Source text –

This simple Mediterranean Salad Dressing is miles better than anything from a bottle!

Confession: I used to keep a lineup of bottled salad dressings in my fridge door, convinced they were kitchen essentials. But once I whipped up this Mediterranean salad dressing on a whim (after realizing we were out of the store-bought stuff again), I never looked back. It’s bright and tangy, with just enough garlic and oregano to keep things interesting.
Dressings and vinaigrettes have been around for quite a while. Back in ancient Roman times, they were already mixing oil and vinegar on their greens—long before bottled dressing was a thing. The word vinaigrette dates back to the 1690s, from the French vinaigrette, a diminutive of vinaigre (aka vinegar). It also referred to tiny bottles people carried to sniff aromatic vinegar in the early 1800s! But by the late 1800s, vinaigrette was solidly tied to the kind of condiment we love today. Fancy ingredients aside, the heart of a good dressing or vinaigrette is—and always has been—simple ingredients, whisked into delicious harmony.
The magic here is in the simplicity. Just a handful of pantry staples—olive oil, red wine vinegar, garlic, and oregano, plus a bit of sugar, salt, and pepper—shake up into a bold, punchy dressing that works on everything from leafy greens to grilled chicken. So ditch the bottled stuff—this one’s way fresher, way better, and ridiculously easy to make.
Is This Mediterranean Salad Dressing Healthy?
This dressing is a healthier choice compared to most store-bought options, which often pack in preservatives, additives, and hidden sugars. If you want to avoid refined sugar, just swap in some honey or maple syrup. For those watching their sodium intake, you can reduce the salt and add a little salt-free seasoning.

Data drawn from a collection
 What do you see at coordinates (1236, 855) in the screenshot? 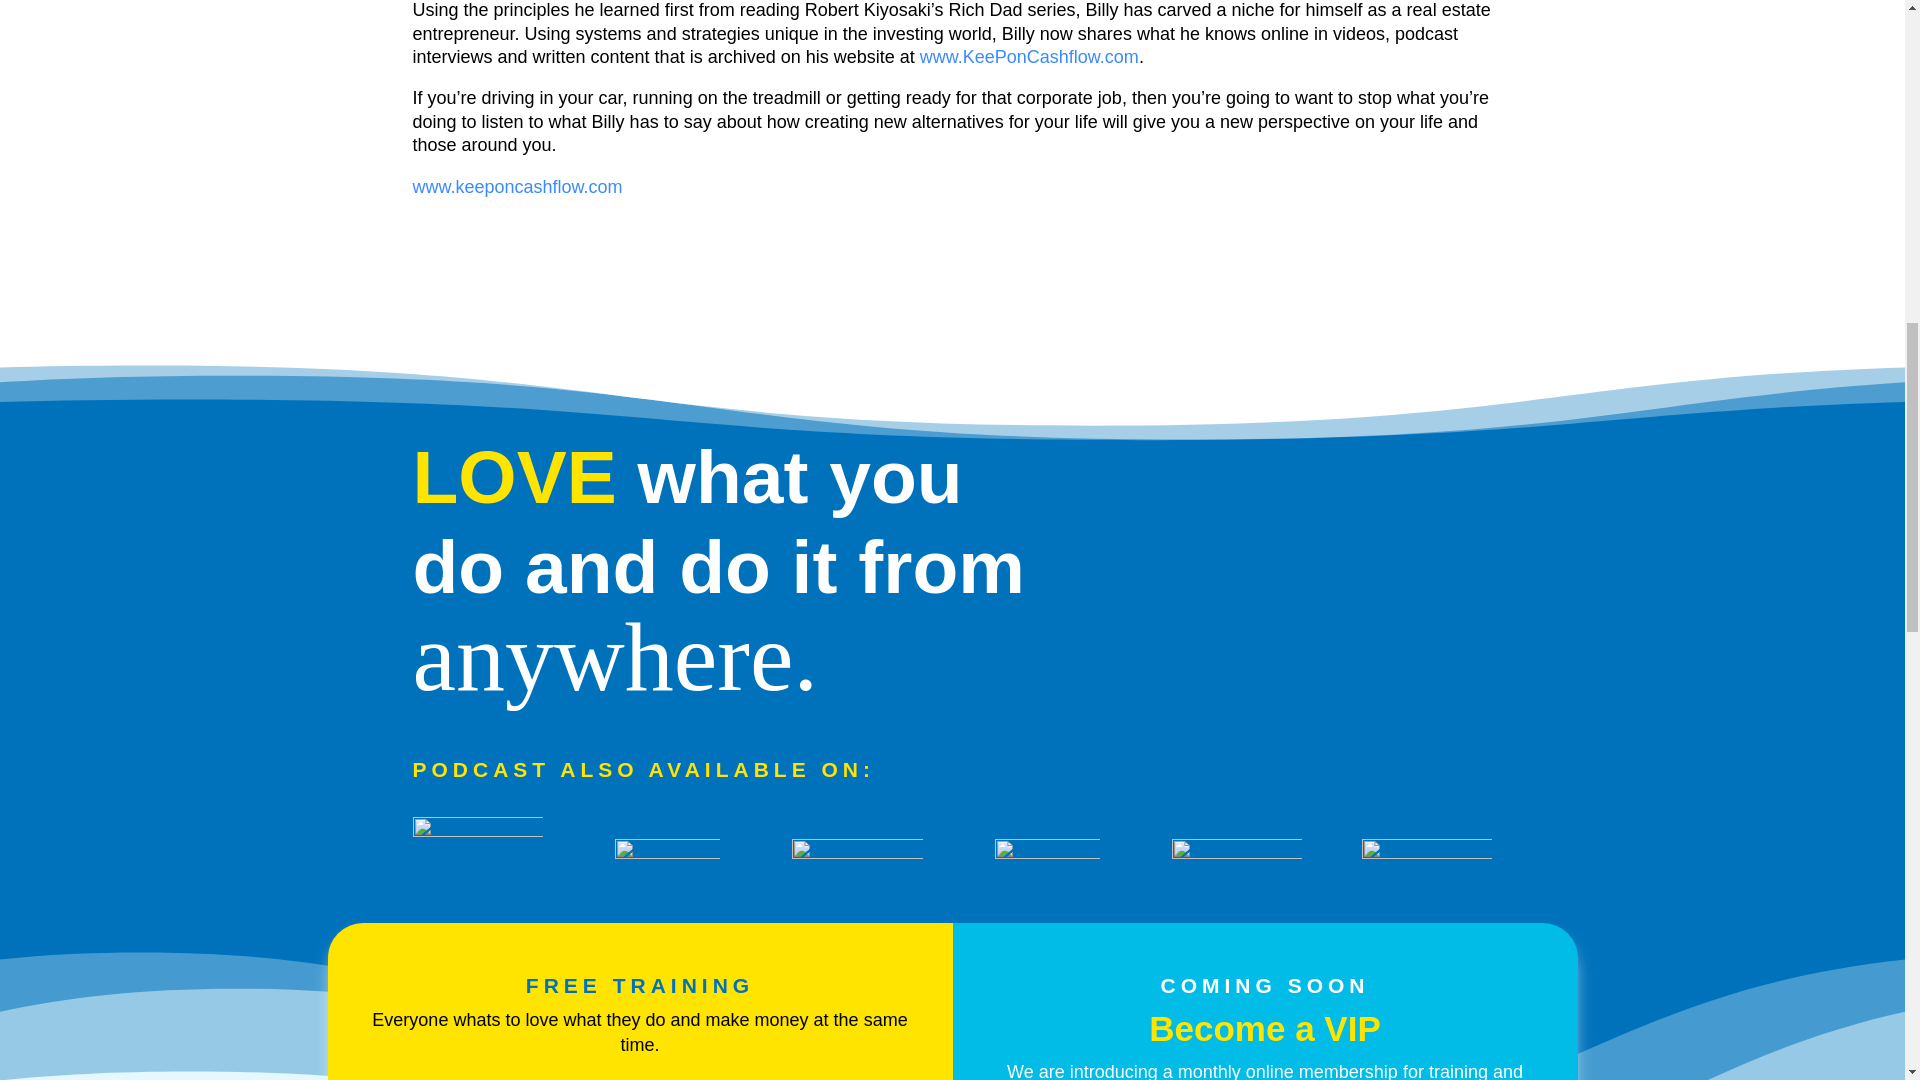
I see `YT` at bounding box center [1236, 855].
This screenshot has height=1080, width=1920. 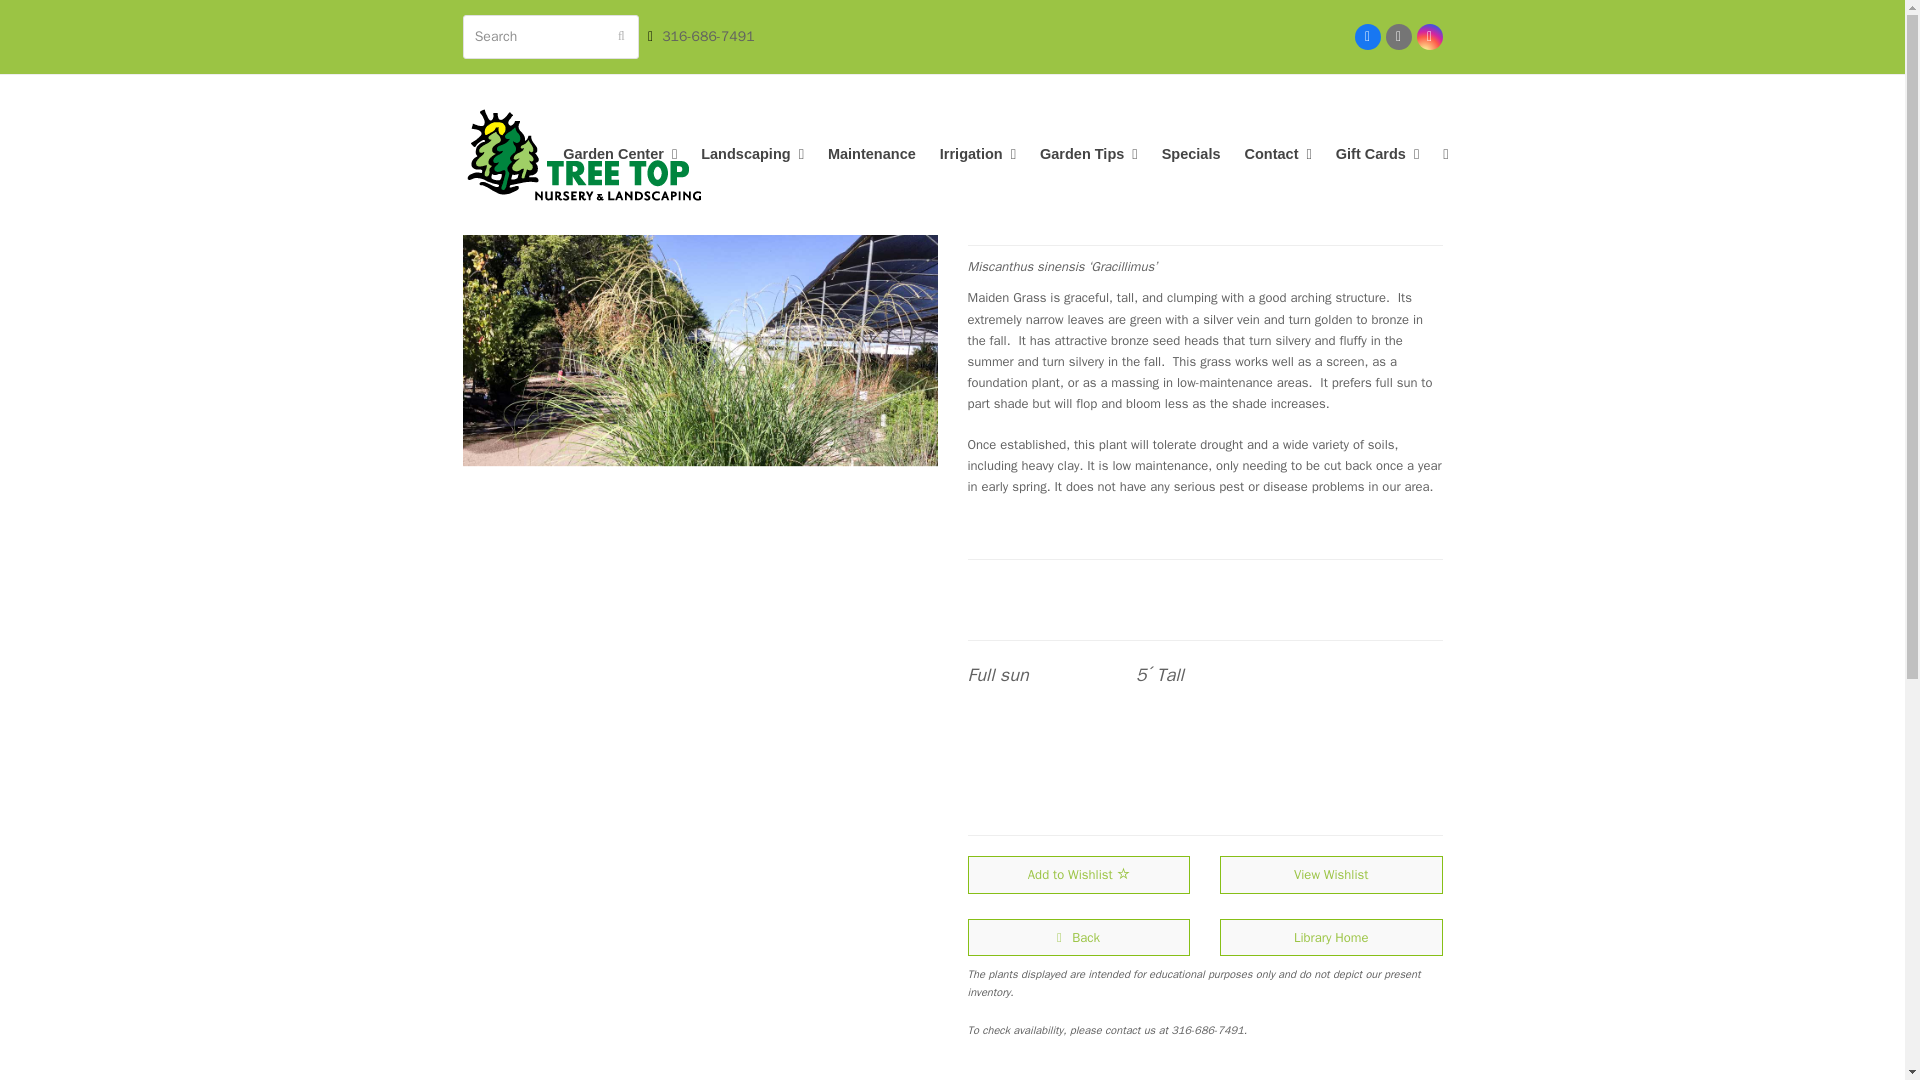 What do you see at coordinates (1331, 874) in the screenshot?
I see `View Wishlist` at bounding box center [1331, 874].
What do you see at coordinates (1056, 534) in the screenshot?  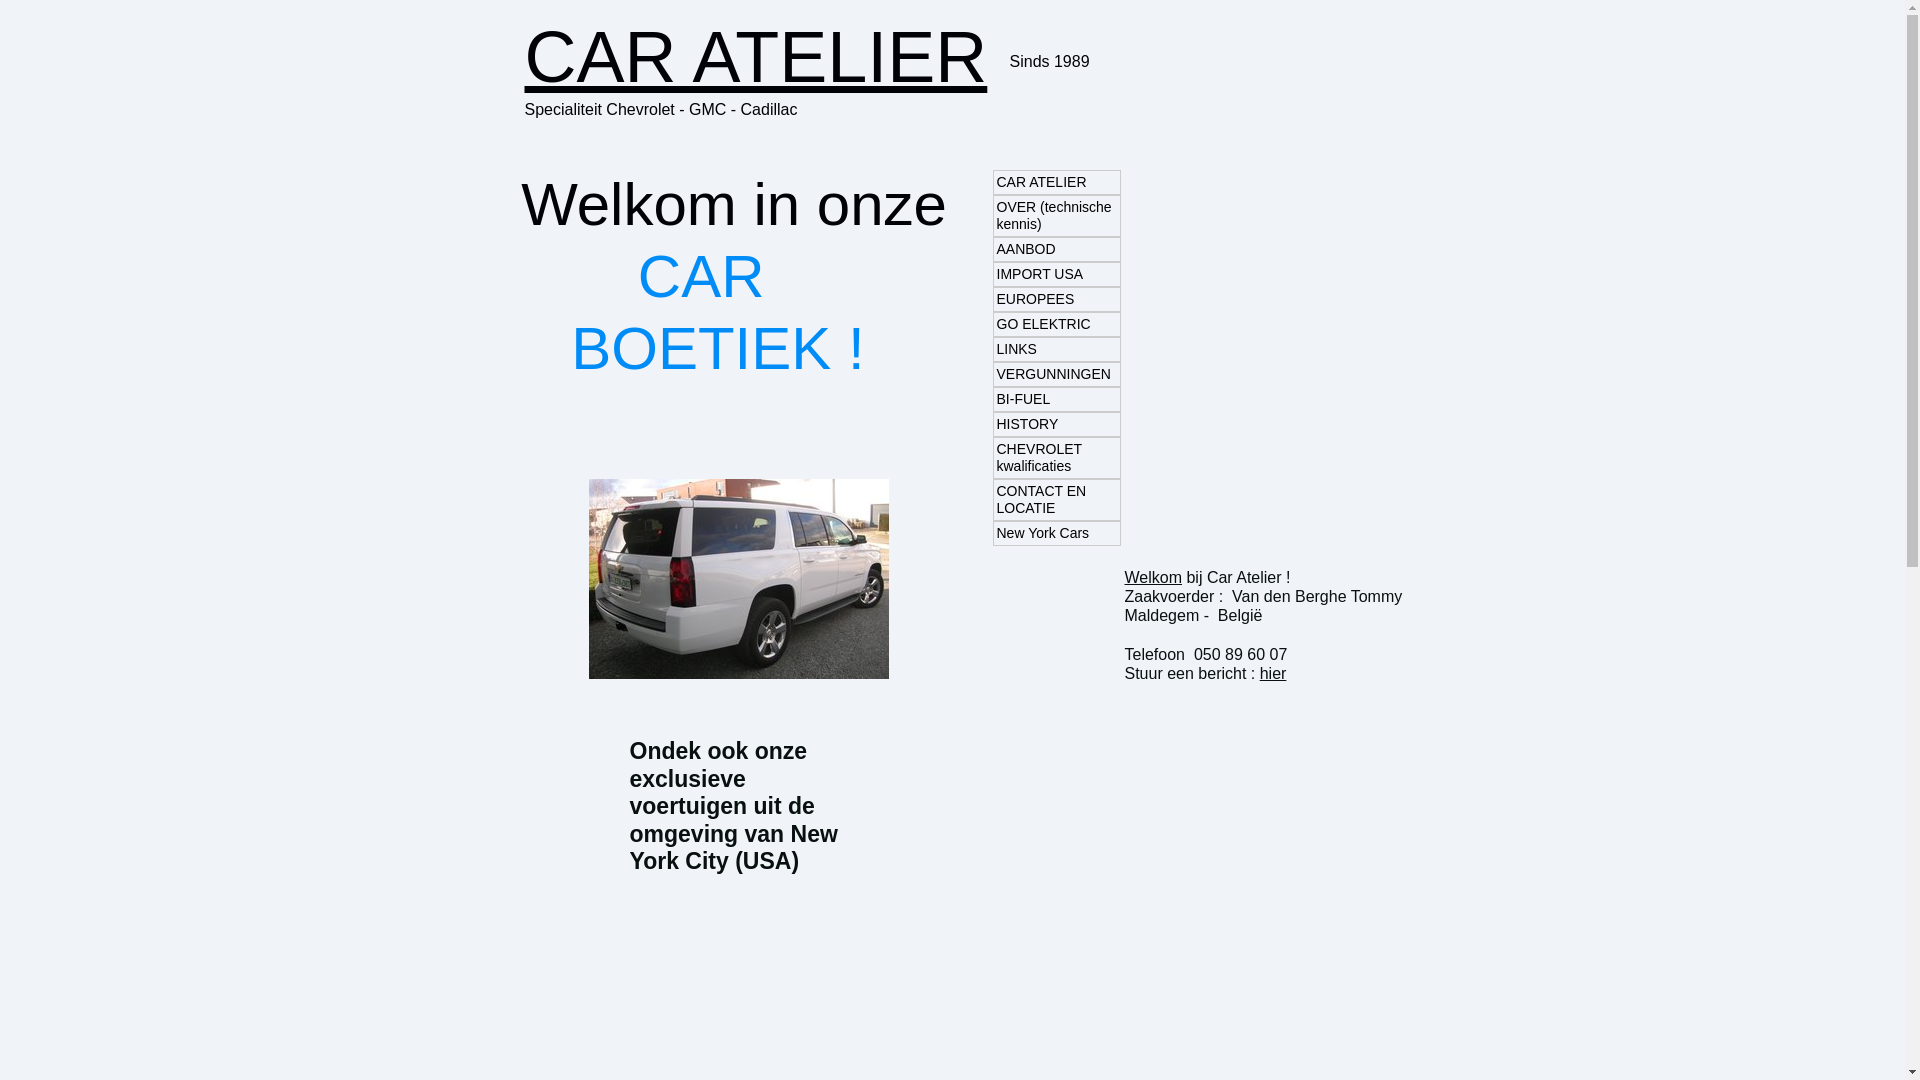 I see `New York Cars` at bounding box center [1056, 534].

Requests –
a – Summarize the Mediterranean salad dressing text in two sentences.
b – From the Mediterranean salad dressing text, copy the stretch from "The magic here" through "easy to make.".

Results in order –
a – A homemade Mediterranean salad dressing of olive oil, red wine vinegar, garlic, oregano, sugar, salt, and pepper is presented as a fresher, easier, and healthier alternative to bottled dressings, which often contain preservatives, additives, and hidden sugars. Oil-and-vinegar dressings go back to ancient Roman times, and the word vinaigrette dates to the 1690s, coming from the French diminutive of vinaigre.

b –
The magic here is in the simplicity. Just a handful of pantry staples—olive oil, red wine vinegar, garlic, and oregano, plus a bit of sugar, salt, and pepper—shake up into a bold, punchy dressing that works on everything from leafy greens to grilled chicken. So ditch the bottled stuff—this one’s way fresher, way better, and ridiculously easy to make.